Este domingo 5 de Abril, cuando la Argentina se encuentra en su mayoría recluida por los riesgos de contagio del coronavirus, los fieles católicos recuerdan la entrada de Jesús a Jerusalén, en medio de aclamaciones y vítores.
Aunque se esté privado de asistir a la misa, posiblemente sea para muchos la primera vez que se ausentan de esta celebración, corresponde vivir esta fiesta desde el interior del corazón. La imposibilidad de concurrir a la parroquia genera una extraña sensación de pérdida, de privación basada en una necesidad concreta, real, profunda, pero que debe convertirse en prueba de fidelidad.
Como le sucede y le ha sucedido a mucha gente en la Argentina y en el mundo, conflictos armados, tragedias meteorológicas y la falta de sacerdotes han privado a los creyentes de la Santa Misa, pero no les han quitado la fe.
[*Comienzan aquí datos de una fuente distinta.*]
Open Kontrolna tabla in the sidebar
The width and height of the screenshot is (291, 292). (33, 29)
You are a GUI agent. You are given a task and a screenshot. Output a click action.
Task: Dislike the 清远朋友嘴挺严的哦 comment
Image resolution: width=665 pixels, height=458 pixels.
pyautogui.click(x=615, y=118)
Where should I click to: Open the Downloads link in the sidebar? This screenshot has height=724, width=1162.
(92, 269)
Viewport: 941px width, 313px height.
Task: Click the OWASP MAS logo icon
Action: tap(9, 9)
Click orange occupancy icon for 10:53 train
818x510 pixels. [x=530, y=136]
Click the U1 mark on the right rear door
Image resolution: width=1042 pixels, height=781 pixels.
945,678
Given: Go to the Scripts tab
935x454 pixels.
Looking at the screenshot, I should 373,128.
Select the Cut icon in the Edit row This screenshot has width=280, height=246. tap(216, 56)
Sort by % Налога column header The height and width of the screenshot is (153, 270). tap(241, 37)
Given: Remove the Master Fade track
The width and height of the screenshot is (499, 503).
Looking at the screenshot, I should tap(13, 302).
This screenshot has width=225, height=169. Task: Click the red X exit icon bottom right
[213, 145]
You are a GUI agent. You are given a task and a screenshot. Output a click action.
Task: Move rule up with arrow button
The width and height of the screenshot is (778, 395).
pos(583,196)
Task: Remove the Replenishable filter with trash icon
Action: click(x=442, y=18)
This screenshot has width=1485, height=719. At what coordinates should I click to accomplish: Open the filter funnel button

Hoy vemos a Jesús que iba, como todo judío, a celebrar la Pascua, aquel devoto recuerdo de la liberación del pueblo de la opresión egipcia.
Cuando se acercaban a Jerusalén, Jesús les pidió a sus discípulos que vayan a buscar un burro y luego lo montó. La gente gritaba a su paso "¡Bendito el que viene en nombre del Señor! ¡Hosanna en las alturas!" extendiendo sus mantos por el camino y cortando ramas alfombrando el paso, como se acostumbraba a saludar a los reyes.
Algunas de estas personas habían escuchado sus enseñanzas y otros habían sido testigos de los milagros de Jesús.
La jerarquía judía buscaba pretextos para meter a Jesús en la cárcel al ver cómo la gente lo amaba y cómo lo habían aclamado al entrar a la ciudad.
El Domingo de Ramos es una oportunidad para proclamar a Jesús como el centro de nuestras vidas, un día en el que podemos decir que también queremos seguirlo, aunque tengamos que sufrir o morir por Él. Que queremos que sea el auténtico rey de nuestras vidas, de nuestras familias, de nuestra patria y del mundo entero.
La celebración del Domingo de Ramos comienza normalmente con la bendición de los ramos y la procesión. Al concluir la Santa Misa, los fieles se llevan a sus casas las ramas de olivo y muchos suelen colocarlas en algún crucifijo del hogar.
Las ramas bendecidas de olivo -que hoy los fieles no tendrán-, vale recordar, no son amuletos contra la mala suerte o contra la envidia, sino un signo de la convicción profunda de que Jesús es el rey de nuestras vidas, en quien podemos confiar, quien nos protege y nos salva.